A dica hoje é Qala (2022), um drama indiano lindo, intenso e triste, escrito e dirigido por Anvitta Dutt. Um filme em que a música tem papel protagônico, contando com trechos inteiros de números musicais que são uma beleza para os olhos e para o coração. Cenas muitas vezes envoltas em fumaça, ou em um jogo de contraluz que deixa tudo com um ar meio onírico.
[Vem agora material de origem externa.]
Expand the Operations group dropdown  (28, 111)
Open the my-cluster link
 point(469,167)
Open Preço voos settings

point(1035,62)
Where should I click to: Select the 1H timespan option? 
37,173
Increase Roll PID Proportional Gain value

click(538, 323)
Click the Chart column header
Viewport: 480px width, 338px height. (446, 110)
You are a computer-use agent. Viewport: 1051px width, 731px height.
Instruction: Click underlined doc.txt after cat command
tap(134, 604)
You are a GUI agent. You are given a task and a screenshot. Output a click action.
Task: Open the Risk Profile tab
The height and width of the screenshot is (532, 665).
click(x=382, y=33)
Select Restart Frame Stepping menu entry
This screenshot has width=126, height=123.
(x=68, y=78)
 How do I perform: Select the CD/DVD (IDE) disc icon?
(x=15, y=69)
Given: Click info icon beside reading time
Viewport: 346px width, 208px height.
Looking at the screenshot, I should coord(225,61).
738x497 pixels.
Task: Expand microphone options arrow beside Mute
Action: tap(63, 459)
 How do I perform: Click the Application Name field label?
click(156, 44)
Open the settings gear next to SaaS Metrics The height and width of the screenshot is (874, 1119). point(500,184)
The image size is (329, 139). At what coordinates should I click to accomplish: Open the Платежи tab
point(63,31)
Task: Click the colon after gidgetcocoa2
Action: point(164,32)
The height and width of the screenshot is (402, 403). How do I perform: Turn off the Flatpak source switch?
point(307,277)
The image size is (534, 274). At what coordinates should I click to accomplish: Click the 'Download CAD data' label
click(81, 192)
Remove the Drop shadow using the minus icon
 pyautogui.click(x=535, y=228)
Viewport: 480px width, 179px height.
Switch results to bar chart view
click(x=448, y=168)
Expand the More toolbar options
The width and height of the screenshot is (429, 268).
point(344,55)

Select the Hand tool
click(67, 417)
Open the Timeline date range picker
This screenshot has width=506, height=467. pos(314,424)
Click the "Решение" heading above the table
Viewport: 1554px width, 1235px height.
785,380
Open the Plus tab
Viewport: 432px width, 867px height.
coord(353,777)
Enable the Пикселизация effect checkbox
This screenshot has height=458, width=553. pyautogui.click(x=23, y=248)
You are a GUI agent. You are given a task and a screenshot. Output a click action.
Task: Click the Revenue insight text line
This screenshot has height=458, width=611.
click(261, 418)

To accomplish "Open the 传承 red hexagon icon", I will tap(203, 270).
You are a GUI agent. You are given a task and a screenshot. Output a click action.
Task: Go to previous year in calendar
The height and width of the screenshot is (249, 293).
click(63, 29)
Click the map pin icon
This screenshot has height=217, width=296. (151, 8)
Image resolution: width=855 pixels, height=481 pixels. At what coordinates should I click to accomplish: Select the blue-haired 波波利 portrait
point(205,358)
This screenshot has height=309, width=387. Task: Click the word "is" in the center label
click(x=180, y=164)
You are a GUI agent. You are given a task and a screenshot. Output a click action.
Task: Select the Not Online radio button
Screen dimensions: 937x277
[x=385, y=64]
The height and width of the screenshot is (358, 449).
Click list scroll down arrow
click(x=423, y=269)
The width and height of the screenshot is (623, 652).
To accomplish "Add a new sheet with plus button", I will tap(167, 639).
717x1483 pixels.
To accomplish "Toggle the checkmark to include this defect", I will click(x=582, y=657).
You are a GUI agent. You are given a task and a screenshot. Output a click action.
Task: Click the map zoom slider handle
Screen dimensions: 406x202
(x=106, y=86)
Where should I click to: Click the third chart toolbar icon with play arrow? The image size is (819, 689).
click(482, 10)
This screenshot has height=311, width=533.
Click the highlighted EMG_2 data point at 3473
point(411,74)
Lindo, lindo!
Mas, ao contrário da maior parte dos filmes indianos que chegam até nós, e que mostram a pobreza (que é, de fato, a realidade da maior parte da população dali), o que vemos em Qala é um cenário quase de contos de fadas, com palacetes art nouveau, figurino deslumbrante e uma belíssima fotografia em que a tela se banha de tons de verde, marrom e bege, quase sempre iluminados por luzes indiretas, amareladas, que deixam tudo mais mágico, misterioso e bonito.
A trama se passa em Calcutá entre os anos 30 e 40 e segue a história de Qala (Tripti Dimri), uma jovem de classe alta que chegou a uma posição bem difícil para uma mulher naqueles tempos. Ela é cantora na indústria cinematográfica indiana. Um meio dominado por homens e repleto de preconceitos.
Órfã de um pai maestro e criada por uma mãe extremamente exigente, que nunca a perdoou por ela ter sobrevivido ao parto enquanto o irmão gêmeo não teve a mesma sorte, Qala cresceu sentindo-se uma impostora, uma filha não amada, que nasceu sem talentos, ocupando um lugar que não era seu, e que jamais estaria à altura das expectativas maternas.
O filme começa com Qala já adulta, nos anos 40, recebendo um disco de ouro e sendo aclamada pela elite indiana. Nota-se desde o princípio que a moça faz questão de valorizar o trabalho das mulheres, já que além de ser assessorada por uma secretária, logo em uma das primeiras cenas, ela escolhe uma fotógrafa para fazer suas fotos, dispensando os tantos homens que disputam ali a oportunidade de registrar na eternidade a imagem daquela diva do cinema indiano.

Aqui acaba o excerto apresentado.